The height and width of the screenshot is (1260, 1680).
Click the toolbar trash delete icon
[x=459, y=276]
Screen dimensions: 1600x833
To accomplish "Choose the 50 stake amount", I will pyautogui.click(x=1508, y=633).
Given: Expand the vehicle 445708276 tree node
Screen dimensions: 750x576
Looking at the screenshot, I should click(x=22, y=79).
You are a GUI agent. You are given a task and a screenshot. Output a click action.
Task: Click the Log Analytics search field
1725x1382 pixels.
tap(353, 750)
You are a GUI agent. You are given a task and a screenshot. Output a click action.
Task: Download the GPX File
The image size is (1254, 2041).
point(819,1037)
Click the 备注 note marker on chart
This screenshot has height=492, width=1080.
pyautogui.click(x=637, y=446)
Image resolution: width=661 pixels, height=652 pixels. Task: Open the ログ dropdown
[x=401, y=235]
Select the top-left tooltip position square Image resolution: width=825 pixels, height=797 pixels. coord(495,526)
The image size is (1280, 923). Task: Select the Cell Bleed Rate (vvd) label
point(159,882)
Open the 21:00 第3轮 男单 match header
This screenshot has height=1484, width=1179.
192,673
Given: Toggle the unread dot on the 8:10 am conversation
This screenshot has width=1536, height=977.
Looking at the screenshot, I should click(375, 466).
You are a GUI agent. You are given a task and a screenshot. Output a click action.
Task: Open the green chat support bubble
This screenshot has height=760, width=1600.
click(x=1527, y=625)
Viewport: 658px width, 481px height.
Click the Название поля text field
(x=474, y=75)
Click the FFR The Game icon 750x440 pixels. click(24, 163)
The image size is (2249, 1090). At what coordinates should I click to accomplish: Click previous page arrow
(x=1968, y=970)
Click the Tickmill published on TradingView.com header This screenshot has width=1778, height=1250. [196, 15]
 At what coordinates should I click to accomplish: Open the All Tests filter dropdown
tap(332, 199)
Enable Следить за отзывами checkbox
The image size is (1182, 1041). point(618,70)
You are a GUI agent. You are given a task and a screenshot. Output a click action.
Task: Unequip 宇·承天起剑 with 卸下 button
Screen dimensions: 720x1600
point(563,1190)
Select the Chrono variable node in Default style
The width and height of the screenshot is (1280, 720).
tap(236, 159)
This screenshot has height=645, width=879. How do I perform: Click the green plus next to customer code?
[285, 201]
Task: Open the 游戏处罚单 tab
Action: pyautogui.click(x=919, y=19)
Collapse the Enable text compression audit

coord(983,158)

·····

• **Task description**: An exact restatement of the data above is required.

• **Solution for this task**:
The height and width of the screenshot is (1260, 1680).
Click the toolbar trash delete icon
[x=459, y=276]
Screen dimensions: 1600x833
To accomplish "Choose the 50 stake amount", I will pyautogui.click(x=1508, y=633).
Given: Expand the vehicle 445708276 tree node
Screen dimensions: 750x576
Looking at the screenshot, I should click(x=22, y=79).
You are a GUI agent. You are given a task and a screenshot. Output a click action.
Task: Click the Log Analytics search field
1725x1382 pixels.
tap(353, 750)
You are a GUI agent. You are given a task and a screenshot. Output a click action.
Task: Download the GPX File
The image size is (1254, 2041).
point(819,1037)
Click the 备注 note marker on chart
This screenshot has height=492, width=1080.
pyautogui.click(x=637, y=446)
Image resolution: width=661 pixels, height=652 pixels. Task: Open the ログ dropdown
[x=401, y=235]
Select the top-left tooltip position square Image resolution: width=825 pixels, height=797 pixels. coord(495,526)
The image size is (1280, 923). Task: Select the Cell Bleed Rate (vvd) label
point(159,882)
Open the 21:00 第3轮 男单 match header
This screenshot has height=1484, width=1179.
192,673
Given: Toggle the unread dot on the 8:10 am conversation
This screenshot has width=1536, height=977.
Looking at the screenshot, I should click(375, 466).
You are a GUI agent. You are given a task and a screenshot. Output a click action.
Task: Open the green chat support bubble
This screenshot has height=760, width=1600.
click(x=1527, y=625)
Viewport: 658px width, 481px height.
Click the Название поля text field
(x=474, y=75)
Click the FFR The Game icon 750x440 pixels. click(24, 163)
The image size is (2249, 1090). At what coordinates should I click to accomplish: Click previous page arrow
(x=1968, y=970)
Click the Tickmill published on TradingView.com header This screenshot has width=1778, height=1250. [196, 15]
 At what coordinates should I click to accomplish: Open the All Tests filter dropdown
tap(332, 199)
Enable Следить за отзывами checkbox
The image size is (1182, 1041). point(618,70)
You are a GUI agent. You are given a task and a screenshot. Output a click action.
Task: Unequip 宇·承天起剑 with 卸下 button
Screen dimensions: 720x1600
point(563,1190)
Select the Chrono variable node in Default style
The width and height of the screenshot is (1280, 720).
tap(236, 159)
This screenshot has height=645, width=879. How do I perform: Click the green plus next to customer code?
[285, 201]
Task: Open the 游戏处罚单 tab
Action: pyautogui.click(x=919, y=19)
Collapse the Enable text compression audit

coord(983,158)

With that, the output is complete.